Con la differenza che la liberazione di certe istanze soggettive e pulsionali caratteristica dell'espressionismo astratto tende a risolversi in una fruttifera operazione di mercato, in una banalizzazione del linguaggio e in una chiusura sempre più serrata verso la ripetitività più stantia e demoralizzante e solipsistica, a fronte della quale la piazza pulita tanto del "vuoto" metafisico Kleiniano quanto del "pieno" ironico e caustico manzoniano appare come una cura necessaria, inevitabile e non sufficiente.
Gutai invece carica l'intervento pittorico di una speciale forza centrifuga che tende a risolvere l'oggetto nell'azione, a dilatare il significato e la possibile portata espressiva del materiale ponendolo in relazione con il corpo dell'artista.
Per questo, in area Gutai, non risulta necessario attraversare un processo di azzeramento che elida l'eccesso soverchiante di materia umorale e ben presto priva di alcun senso storico. Non c'è compiacimento. L'opera va intesa non come sublime compimento di una ricerca estetica e linguistica ma come testimonianza, profondamente concreta e per così dire vissuta, di un accadimento traumatico, portatore e foriero di "altro" esistente: altro da pensare, da toccare e da sentire.
Conseguentemente l'artista occupa la scomoda ma interessante posizione del testimone, il primo a sorprendersi, ad allarmarsi, a soffrire di quanto viene accadendo sotto ai suoi occhi. L'intervento sulla superficie porta alla creazione di uno spazio imprevisto, di fronte al quale ogni preconcetto stilistico appare inaffidabile e limitato.
Alla luce di queste considerazioni, il gesto automatico va riferito non alla mano o all'inconscio ma alla materia, alla carta, agli smalti. L'artista semplicemente li lascia fare, senza preoccuparsi dell'esito.
"L'automatismo" ha scritto Yoshihara, "necessariamente sorpassa l'immagine dell'artista". Niente di astratto, quindi, se ancora ci fossero dubbi in proposito.
Una carta lacerata ed accesa di prevaricante energia cromatica e segnica giace senza residui ne rimandi ne riserve accanto ad una passerella di assi instabili, traballanti e minacciose che tentano i passi del viandante, costringendolo all'attenzione nei confronti di tutto ciò che gli appare normale, e non lo è, minando la sua tranquillità di uomo sicuro del proprio cammino nella storia.

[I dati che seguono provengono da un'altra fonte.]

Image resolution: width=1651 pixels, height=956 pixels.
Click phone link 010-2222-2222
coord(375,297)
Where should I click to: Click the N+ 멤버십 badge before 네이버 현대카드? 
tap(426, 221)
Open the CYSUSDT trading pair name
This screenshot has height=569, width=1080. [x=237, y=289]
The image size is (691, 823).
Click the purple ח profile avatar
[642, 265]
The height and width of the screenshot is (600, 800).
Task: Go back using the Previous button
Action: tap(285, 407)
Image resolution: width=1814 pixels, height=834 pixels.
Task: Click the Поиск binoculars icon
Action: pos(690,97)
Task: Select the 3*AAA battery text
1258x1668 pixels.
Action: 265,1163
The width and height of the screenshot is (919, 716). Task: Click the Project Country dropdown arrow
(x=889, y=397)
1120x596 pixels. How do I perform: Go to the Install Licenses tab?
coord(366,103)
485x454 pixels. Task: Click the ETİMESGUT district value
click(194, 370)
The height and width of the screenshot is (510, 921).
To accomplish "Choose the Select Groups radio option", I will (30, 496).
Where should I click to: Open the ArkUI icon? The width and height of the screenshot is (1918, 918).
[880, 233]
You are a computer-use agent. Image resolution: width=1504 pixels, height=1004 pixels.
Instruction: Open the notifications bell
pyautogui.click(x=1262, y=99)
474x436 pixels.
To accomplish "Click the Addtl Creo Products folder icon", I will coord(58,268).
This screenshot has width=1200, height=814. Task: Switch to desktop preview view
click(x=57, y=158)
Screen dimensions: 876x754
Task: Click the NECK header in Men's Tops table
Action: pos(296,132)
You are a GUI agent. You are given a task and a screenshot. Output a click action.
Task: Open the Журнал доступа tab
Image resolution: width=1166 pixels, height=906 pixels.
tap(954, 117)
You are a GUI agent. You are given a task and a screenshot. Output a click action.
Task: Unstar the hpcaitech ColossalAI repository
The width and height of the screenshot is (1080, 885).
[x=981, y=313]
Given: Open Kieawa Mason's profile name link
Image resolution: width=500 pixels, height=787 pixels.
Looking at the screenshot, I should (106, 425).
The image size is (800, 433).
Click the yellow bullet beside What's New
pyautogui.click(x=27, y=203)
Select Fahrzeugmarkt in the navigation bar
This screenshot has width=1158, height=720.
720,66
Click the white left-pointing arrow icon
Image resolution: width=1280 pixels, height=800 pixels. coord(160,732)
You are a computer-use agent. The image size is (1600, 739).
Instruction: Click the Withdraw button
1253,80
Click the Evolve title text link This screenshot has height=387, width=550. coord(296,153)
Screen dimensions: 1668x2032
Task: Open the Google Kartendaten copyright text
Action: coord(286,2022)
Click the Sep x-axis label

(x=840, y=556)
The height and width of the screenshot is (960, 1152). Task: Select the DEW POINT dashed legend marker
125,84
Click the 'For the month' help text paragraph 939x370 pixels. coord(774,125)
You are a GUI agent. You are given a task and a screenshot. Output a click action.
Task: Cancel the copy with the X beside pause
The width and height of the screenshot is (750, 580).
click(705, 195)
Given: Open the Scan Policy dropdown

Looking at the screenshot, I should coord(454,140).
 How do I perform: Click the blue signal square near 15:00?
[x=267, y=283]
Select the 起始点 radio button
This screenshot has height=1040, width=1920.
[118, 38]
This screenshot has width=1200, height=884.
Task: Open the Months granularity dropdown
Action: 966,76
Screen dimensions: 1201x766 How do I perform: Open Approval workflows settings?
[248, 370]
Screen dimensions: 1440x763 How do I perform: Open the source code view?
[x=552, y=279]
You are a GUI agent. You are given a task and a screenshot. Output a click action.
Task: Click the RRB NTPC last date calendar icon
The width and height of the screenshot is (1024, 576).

E giace accanto ad una pietra immobile che si comporta come e meglio del pennello o della spatola e spacca bottiglie intere di colore liquido lanciatole contro in un gesto altamente ritualizzato e pieno di consapevoli richiami alle tradizioni marziali, a sua volta equivalente del cannone che spara contro tele inermi getti furiosi di colore.
A tutto questo e molto più, Shozo Shimamoto ha assistito in pochi anni.
I suoi interventi, i suoi lavori assomigliano tutti ad altrettanti modi di lasciare che le cose si compiano: una delle poche armi efficaci per non arrecarsi come un morto su un formulario di successo e non perdere di vista la posizione etica dell'artista in un mondo sempre più conseguente con le proprie recenti e lontane, spaventose premesse.